LOG: 08P01: could not accept SSL connection: EOF detected

Question

I'm setting up post-quantum cryptography (PQC)-based self-signed certificates for PostgreSQL-16.4, aiming to use PQC KEM and DSA algorithms (specifically Kyber768 for KEM and Dilithium3 for digital signatures). However, I'm encountering the following error in the logs:

LOG:  08P01: could not accept SSL connection: EOF detected
2024-11-06 09:26:26.822 AEDT [80760] LOCATION:  be_tls_open_server, be-secure-openssl.c:523

(base) mandapatisaigautam@Mandapatis-iMac postgresql_certs % psql "sslmode=verify-full sslrootcert=/Users/mandapatisaigautam/postgresql_certs/dilithium3_CA_2.crt sslcert=/Users/mandapatisaigautam/postgresql_certs/new_pqc_client_2.crt sslkey=/Users/mandapatisaigautam/postgresql_certs/new_pqc_client_2.key dbname=postgres host=localhost" Successfully set KEX/KEM group to: kyber768 psql: error: connection to server at "localhost" (127.0.0.1), port 5432 failed: SSL error: no SSL error reported 

I'm using the openssl-3.3.2 and I have activated the PQC in the openssl.conf file.
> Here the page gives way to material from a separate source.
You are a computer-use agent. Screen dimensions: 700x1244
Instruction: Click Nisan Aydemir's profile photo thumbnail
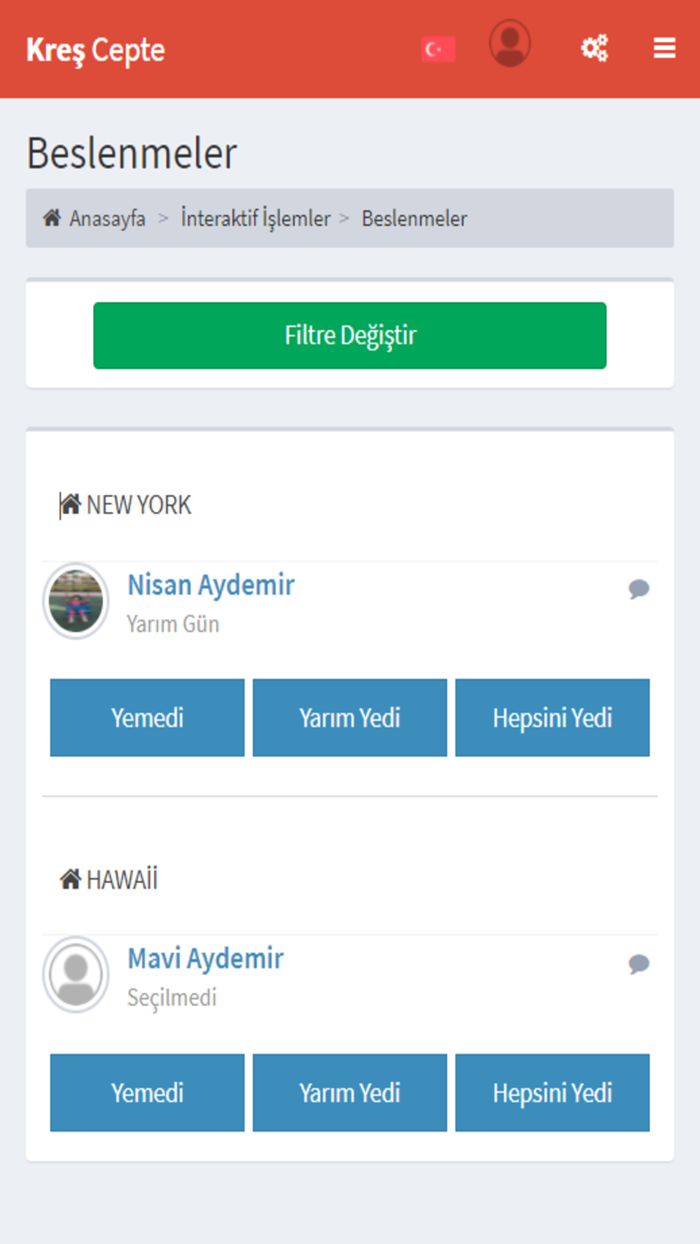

I've generated and configured self-signed certificates for both the PostgreSQL client and server, following PQC requirements. Despite adjusting my configuration, I can't seem to resolve this EOF issue during SSL handshake initialization. What might be causing this, and how can I troubleshoot or resolve the EOF detected error?

postgresql.conf settings:

listen_addresses = '*'  

# - SSL -

ssl = on
ssl_ca_file = '/Users/mandapatisaigautam/postgresql_certs/dilithium3_CA_2.crt'
ssl_cert_file = '/Users/mandapatisaigautam/postgresql_certs/server_pqc_2.crt'
#ssl_crl_file = ''
#ssl_crl_dir = ''
ssl_key_file = '/Users/mandapatisaigautam/postgresql_certs/server_pqc_2.key'
ssl_ciphers = 'HIGH:!aNULL' # allowed SSL ciphers
ssl_prefer_server_ciphers = on
#ssl_ecdh_curve = 'prime256v1'
ssl_min_protocol_version = 'TLSv1.2'
ssl_max_protocol_version = 'TLSv1.3'
#ssl_dh_params_file = ''
#ssl_passphrase_command = ''
#ssl_passphrase_command_supports_reload = off

Code Modifications:

In fe-secure-openssl.c, I added the following code.

if (!SSL_CTX_set1_groups_list(SSL_context, "kyber768") !=1 ) {
        fprintf(stderr, "Failed to set KEX/KEM group: kyber768\n");
        SSL_CTX_free(SSL_context);
        return -1;
    }
    fprintf(stdout, "Successfully set KEX/KEM group to: kyber768\n");

    return 0;

in the be-secure-openssl.c

static bool
initialize_kem(SSL_CTX *context, bool isServerStart)
{
#ifndef OPENSSL_NO_KEM

   
    if (SSL_CTX_set1_groups_list(context, "kyber768") != 1)
    {
        ereport(isServerStart ? FATAL : LOG,
                (errcode(ERRCODE_CONFIG_FILE_ERROR),
                 errmsg("KEX: could not set key exchange algorithms with specified KEM groups")));
        return false;
    }

    ereport(LOG, (errmsg("KEX: successfully set key exchange algorithms with specified KEM groups")));
#endif

    return true;
}

I have commented out the initialize_ecdh function on the backend.

I expected these configurations and code changes to allow a successful SSL connection using PQC certificates and Kyber768 for KEM. However, the connection fails with the EOF detected error.

What could be causing this EOF error, and what additional steps or troubleshooting measures should I take to address it?

Answer 1

1. Verify the client side ssl configuration. Check if ssl mode is set properly.
2. Check the certificate and permissions.
3. Check ssl versions and campatability.